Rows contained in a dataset
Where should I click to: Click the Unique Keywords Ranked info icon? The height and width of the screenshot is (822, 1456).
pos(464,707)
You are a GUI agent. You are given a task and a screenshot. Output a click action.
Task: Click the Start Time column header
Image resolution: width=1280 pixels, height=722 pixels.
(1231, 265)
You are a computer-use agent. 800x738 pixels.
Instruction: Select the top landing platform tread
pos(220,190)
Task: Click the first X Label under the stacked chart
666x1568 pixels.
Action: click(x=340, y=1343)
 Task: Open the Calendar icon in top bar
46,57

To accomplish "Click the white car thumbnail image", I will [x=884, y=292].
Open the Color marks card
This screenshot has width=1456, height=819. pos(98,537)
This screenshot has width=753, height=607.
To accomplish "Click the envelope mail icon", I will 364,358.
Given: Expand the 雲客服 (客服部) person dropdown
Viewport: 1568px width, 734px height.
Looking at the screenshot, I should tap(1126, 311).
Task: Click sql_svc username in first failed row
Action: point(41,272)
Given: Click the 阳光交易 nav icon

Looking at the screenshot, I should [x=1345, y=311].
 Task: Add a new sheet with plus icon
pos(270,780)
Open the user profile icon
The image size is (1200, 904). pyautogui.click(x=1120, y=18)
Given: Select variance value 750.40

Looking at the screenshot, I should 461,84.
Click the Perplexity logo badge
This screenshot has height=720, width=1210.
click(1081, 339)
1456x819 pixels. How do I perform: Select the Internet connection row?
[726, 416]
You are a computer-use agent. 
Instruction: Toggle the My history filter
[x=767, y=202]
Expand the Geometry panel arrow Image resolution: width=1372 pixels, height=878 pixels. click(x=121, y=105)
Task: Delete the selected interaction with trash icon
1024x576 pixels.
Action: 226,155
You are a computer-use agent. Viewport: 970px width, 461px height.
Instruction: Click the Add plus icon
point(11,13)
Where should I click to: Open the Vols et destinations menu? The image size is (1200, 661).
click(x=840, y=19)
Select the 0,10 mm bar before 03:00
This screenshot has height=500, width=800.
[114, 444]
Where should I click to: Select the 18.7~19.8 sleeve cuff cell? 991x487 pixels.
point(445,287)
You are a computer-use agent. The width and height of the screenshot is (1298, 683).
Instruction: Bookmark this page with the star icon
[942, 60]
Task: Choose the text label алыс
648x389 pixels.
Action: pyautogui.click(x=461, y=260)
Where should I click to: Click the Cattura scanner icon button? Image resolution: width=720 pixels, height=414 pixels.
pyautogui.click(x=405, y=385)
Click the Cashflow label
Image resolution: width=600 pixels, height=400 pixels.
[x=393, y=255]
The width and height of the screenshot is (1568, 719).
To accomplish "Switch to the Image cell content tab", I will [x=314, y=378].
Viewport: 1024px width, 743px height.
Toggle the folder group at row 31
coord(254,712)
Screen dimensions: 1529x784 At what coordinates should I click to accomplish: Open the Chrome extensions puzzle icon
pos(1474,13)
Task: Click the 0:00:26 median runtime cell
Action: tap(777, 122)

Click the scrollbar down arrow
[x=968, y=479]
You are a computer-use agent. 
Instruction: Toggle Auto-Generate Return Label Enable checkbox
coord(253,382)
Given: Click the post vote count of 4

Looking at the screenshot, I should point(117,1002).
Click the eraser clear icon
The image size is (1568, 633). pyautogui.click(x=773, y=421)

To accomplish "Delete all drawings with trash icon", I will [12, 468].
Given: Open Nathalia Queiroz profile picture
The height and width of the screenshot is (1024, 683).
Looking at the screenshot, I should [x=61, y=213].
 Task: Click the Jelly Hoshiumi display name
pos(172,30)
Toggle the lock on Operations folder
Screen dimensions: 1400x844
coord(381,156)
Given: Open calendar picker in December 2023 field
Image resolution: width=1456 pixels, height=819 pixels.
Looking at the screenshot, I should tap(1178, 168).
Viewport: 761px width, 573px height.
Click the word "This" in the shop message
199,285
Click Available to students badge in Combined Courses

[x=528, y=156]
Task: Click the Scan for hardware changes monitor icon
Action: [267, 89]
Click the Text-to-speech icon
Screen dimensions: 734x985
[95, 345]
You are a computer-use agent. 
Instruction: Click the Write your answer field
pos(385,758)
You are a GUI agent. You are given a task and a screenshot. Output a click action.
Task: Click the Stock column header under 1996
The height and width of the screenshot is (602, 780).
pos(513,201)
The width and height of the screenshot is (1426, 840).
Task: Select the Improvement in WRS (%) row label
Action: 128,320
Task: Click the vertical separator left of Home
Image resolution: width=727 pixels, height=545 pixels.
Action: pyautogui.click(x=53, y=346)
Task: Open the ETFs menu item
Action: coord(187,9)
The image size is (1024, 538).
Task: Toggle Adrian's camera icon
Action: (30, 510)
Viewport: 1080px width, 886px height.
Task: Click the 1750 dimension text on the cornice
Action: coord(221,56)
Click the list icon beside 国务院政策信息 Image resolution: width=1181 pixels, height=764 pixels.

§ **WHAT IS EXPECTED**
Please find every line in the rows above that contains the word "column" and copy each one.

§ **FINAL RESULT**
Task: Click the Start Time column header
Task: Click the Stock column header under 1996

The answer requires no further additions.